PLATE: CEY6110 TYPE: PASSENGER VIN#: 1J8HR58285C723315
REGISTRANT INFORMATION:
(NAME WITHELD BY RUSHKOFF.COM) ,N DOB: 04/15/70 SEX: M
750 ARMSTRONG AVE COUNTY: RICH
STATEN ISLAND NY ZIP: 10308
05 JEEP GREY SUBN WEIGHT:004628
FUEL: GAS CYL: 08
EXPIRES: 10/28/08 VALID: 09/13/06
MI#: G15440 09379 942826-70

Then someone else searched out the fellow’s bio:

Celerant Technology, a privately held Corporation, providing high quality, advanced retail management software systems to retail organizations. Celerant CEO, (NAME WITHEOLD), comes from a retail management software background and founded Celerant Technology to build an entirely new type of retail system from the ground-up….Celerant Technology’s headquarters are located in Staten Island, New York with satellite offices in Georgia and Oklahoma.
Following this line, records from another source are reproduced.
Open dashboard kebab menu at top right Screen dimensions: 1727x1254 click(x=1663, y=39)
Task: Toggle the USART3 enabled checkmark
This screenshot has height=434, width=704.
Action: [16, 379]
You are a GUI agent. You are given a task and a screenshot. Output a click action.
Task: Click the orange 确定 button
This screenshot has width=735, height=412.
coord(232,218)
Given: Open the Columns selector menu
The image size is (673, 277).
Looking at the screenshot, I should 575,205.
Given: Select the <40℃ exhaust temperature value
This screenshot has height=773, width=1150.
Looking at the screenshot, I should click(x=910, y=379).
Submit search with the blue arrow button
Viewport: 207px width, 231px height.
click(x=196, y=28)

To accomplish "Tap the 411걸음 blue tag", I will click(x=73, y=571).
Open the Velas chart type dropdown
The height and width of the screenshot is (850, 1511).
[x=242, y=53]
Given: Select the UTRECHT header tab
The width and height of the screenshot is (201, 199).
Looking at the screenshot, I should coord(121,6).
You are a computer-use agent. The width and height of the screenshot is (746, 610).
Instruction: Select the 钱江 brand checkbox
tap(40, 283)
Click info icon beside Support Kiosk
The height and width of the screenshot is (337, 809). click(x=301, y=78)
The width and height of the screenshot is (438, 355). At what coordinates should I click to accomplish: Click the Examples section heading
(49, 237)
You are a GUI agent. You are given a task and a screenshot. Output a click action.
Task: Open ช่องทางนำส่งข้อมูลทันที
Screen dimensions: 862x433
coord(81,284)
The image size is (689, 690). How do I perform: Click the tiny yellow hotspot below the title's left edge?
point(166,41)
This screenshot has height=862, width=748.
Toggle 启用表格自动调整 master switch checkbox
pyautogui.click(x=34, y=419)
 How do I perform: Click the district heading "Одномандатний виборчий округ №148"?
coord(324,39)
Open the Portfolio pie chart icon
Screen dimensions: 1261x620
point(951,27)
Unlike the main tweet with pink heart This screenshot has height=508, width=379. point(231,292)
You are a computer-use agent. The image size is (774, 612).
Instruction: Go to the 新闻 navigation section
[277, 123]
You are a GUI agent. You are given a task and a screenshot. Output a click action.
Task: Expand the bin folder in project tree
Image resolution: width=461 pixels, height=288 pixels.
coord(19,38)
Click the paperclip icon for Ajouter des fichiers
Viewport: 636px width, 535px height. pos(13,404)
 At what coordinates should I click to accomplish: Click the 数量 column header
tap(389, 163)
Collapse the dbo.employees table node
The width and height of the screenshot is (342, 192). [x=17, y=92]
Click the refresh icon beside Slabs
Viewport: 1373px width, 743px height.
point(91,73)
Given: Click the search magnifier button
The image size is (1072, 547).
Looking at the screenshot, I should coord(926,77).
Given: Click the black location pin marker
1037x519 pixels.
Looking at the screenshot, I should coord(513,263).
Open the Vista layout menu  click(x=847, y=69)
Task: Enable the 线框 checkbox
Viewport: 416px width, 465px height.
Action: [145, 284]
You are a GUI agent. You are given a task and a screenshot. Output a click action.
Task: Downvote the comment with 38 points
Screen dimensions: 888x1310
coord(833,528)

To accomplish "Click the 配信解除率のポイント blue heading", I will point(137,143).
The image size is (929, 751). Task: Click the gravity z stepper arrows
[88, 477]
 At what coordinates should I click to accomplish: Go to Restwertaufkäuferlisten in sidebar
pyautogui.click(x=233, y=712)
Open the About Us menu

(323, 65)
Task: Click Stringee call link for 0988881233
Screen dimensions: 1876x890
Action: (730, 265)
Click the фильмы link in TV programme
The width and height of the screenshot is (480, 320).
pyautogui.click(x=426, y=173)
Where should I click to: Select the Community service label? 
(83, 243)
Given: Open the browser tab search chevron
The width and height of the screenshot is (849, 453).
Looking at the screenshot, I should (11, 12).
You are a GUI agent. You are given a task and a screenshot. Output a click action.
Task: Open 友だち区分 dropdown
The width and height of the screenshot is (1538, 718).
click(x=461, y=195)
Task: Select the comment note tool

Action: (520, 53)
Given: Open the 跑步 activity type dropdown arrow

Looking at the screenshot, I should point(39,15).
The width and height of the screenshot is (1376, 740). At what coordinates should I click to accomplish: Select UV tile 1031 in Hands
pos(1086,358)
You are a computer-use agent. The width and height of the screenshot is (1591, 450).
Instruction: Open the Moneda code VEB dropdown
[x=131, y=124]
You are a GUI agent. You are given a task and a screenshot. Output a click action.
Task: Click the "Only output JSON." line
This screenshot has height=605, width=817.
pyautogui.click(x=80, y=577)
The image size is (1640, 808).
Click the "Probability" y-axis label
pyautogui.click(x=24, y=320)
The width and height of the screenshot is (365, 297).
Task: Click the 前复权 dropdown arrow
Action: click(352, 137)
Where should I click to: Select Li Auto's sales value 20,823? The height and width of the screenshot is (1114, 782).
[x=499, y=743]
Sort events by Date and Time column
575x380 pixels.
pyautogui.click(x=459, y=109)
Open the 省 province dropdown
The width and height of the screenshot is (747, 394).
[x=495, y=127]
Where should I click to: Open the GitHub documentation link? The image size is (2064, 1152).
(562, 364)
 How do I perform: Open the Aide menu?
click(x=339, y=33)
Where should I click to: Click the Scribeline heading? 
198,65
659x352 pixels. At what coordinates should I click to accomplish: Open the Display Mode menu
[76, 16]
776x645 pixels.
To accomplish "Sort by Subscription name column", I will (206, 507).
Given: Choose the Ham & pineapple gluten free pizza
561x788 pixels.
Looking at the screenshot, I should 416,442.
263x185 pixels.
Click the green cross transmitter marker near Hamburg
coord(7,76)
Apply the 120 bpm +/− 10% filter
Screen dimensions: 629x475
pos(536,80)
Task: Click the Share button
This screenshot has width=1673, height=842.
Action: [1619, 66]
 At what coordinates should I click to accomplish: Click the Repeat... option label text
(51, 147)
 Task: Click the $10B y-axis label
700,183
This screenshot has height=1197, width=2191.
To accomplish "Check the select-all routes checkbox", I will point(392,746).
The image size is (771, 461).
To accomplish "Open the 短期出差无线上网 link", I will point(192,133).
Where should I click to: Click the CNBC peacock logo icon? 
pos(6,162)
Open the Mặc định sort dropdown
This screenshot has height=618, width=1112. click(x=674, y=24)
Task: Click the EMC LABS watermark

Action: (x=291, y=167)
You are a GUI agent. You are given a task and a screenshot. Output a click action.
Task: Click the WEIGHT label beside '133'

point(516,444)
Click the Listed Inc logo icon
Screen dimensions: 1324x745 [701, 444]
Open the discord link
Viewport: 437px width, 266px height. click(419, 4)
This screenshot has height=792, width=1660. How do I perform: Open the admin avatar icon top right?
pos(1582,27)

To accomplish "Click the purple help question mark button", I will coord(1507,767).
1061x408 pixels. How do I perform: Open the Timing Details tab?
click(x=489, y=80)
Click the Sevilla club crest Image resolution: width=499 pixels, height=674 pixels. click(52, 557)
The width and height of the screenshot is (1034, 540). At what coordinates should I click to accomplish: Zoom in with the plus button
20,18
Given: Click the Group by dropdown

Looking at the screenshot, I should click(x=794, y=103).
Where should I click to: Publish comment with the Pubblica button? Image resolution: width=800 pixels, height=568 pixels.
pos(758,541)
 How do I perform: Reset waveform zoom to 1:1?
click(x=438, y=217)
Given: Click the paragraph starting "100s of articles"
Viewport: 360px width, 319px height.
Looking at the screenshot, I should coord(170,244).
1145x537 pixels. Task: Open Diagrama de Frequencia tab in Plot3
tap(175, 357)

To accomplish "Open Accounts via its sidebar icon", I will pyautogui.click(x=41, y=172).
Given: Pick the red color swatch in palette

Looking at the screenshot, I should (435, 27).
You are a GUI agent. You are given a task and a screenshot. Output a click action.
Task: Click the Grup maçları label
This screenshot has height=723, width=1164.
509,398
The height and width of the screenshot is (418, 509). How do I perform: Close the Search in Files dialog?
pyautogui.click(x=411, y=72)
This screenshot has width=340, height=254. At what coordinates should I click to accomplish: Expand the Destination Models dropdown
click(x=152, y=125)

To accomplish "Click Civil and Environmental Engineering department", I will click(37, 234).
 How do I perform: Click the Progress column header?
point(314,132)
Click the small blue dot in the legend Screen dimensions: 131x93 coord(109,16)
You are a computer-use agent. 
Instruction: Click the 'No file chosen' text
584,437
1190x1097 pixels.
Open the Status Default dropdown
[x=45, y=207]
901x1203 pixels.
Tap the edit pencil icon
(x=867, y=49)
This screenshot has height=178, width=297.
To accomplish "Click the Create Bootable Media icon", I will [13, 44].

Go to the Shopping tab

And someone else posted a linke to a photo of his house at that moment from MSN’s realtime Google-earth-like application, Local.live.com, in order to see if the car was yet back in his driveway (it wasn’t). When last I checked, the group was evaluating an email that cyclist received back from the car owner, claiming he was not driving the car at the time, and the person who was had been on his way to a medical emergency.

Honestly, this is fascinating stuff. While the mob’s action may not always prove benevolent, the power of a group of committed and angry people – working without top-down leadership – shouldn’t be underestimated, particularly in an age when so much information is available so quickly. This is a markedly different use of media than, say, the exploitation of radio in Rwanda to instigate mobs to round up targets and cut them to pieces. For in the case of broadcast media, it was more a matter of provocation and instigation than here on the Internet, where it looks a lot more like empowering a group of formerly voiceless or powerless individuals to take the collective action they had wanted to, all along.

Still, given the anonymity of the net, a case like this could as easily be fabricated as actual – making the crowd an easy tool for the abuse of an innocent. I’d have to believe that when mistakes like that are inevitably made, however, the crowd will use even greater effort to punish whoever abused their good will, and – if possible – repair the damage done.